Johannes Weiner wrote:
diff --git a/mm/oom_kill.c b/mm/oom_kill.c
index 5cfda39b3268..e066ac7353a4 100644
--- a/mm/oom_kill.c
+++ b/mm/oom_kill.c
@@ -711,12 +711,15 @@ bool out_of_memory(struct zonelist *zonelist, gfp_t gfp_mask,
killed = 1;
}
out:
+ if (test_thread_flag(TIF_MEMDIE))
+ return true;
/*
- * Give the killed threads a good chance of exiting before trying to
- * allocate memory again.
+ * Wait for any outstanding OOM victims to die. In rare cases
+ * victims can get stuck behind the allocating tasks, so the
+ * wait needs to be bounded.
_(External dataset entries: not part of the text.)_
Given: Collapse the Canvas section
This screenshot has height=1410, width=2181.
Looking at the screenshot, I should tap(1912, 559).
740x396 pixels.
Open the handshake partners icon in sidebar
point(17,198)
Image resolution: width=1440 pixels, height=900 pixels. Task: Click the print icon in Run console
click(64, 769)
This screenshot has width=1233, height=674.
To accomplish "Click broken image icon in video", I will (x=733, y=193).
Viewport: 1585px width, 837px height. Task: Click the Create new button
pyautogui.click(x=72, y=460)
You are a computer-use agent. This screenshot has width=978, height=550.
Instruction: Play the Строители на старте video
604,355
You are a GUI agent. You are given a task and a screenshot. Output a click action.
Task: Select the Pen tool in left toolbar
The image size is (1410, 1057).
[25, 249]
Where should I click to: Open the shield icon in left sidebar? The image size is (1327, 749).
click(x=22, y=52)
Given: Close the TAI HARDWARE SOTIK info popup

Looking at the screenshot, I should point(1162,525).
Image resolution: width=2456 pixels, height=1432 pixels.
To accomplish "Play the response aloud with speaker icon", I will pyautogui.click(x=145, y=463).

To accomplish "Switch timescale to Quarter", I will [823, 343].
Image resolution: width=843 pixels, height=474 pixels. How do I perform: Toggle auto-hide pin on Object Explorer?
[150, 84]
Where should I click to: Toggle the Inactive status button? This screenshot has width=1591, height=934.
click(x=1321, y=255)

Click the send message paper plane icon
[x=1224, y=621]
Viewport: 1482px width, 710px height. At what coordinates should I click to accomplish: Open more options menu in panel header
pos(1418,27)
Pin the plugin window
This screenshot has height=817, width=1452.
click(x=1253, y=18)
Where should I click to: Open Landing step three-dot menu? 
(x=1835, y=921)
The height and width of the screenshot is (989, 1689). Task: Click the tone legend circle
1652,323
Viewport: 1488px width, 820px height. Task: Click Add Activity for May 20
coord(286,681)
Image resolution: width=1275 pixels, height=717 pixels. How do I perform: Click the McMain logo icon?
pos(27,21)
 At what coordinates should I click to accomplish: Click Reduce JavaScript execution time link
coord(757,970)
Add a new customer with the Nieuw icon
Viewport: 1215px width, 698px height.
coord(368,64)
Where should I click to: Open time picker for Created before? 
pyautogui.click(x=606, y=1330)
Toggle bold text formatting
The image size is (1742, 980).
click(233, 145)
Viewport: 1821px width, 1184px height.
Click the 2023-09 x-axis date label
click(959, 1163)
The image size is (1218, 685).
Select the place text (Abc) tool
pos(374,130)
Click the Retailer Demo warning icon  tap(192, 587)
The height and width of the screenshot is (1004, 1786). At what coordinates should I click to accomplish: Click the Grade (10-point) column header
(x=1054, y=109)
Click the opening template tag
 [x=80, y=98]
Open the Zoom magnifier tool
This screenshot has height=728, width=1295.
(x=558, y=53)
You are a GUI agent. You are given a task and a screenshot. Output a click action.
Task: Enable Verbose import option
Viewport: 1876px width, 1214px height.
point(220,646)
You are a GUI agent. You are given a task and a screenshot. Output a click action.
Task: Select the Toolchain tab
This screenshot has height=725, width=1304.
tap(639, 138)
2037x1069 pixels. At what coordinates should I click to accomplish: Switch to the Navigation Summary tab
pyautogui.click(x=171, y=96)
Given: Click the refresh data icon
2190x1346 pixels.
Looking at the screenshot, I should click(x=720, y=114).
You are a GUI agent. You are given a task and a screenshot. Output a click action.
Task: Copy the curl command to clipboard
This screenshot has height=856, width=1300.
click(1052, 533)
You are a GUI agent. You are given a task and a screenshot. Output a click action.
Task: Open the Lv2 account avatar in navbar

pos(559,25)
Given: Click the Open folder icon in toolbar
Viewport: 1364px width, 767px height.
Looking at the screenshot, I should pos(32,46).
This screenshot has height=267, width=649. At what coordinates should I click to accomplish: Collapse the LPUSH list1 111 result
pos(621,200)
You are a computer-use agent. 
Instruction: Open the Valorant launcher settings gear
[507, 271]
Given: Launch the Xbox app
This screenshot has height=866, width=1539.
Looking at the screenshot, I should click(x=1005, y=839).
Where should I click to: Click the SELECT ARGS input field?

It's crude alright, but cheaper
+ * than keeping a global dependency tree between all tasks.
*/
- if (killed)
- schedule_timeout_killable(1);
+ wait_event_timeout(oom_victims_wait, !atomic_read(&oom_victims), HZ);
return true;
}
out_of_memory() returning true with bounded wait effectively means that
wait forever without choosing subsequent OOM victims when first OOM victim
failed to die. The system will lock up, won't it?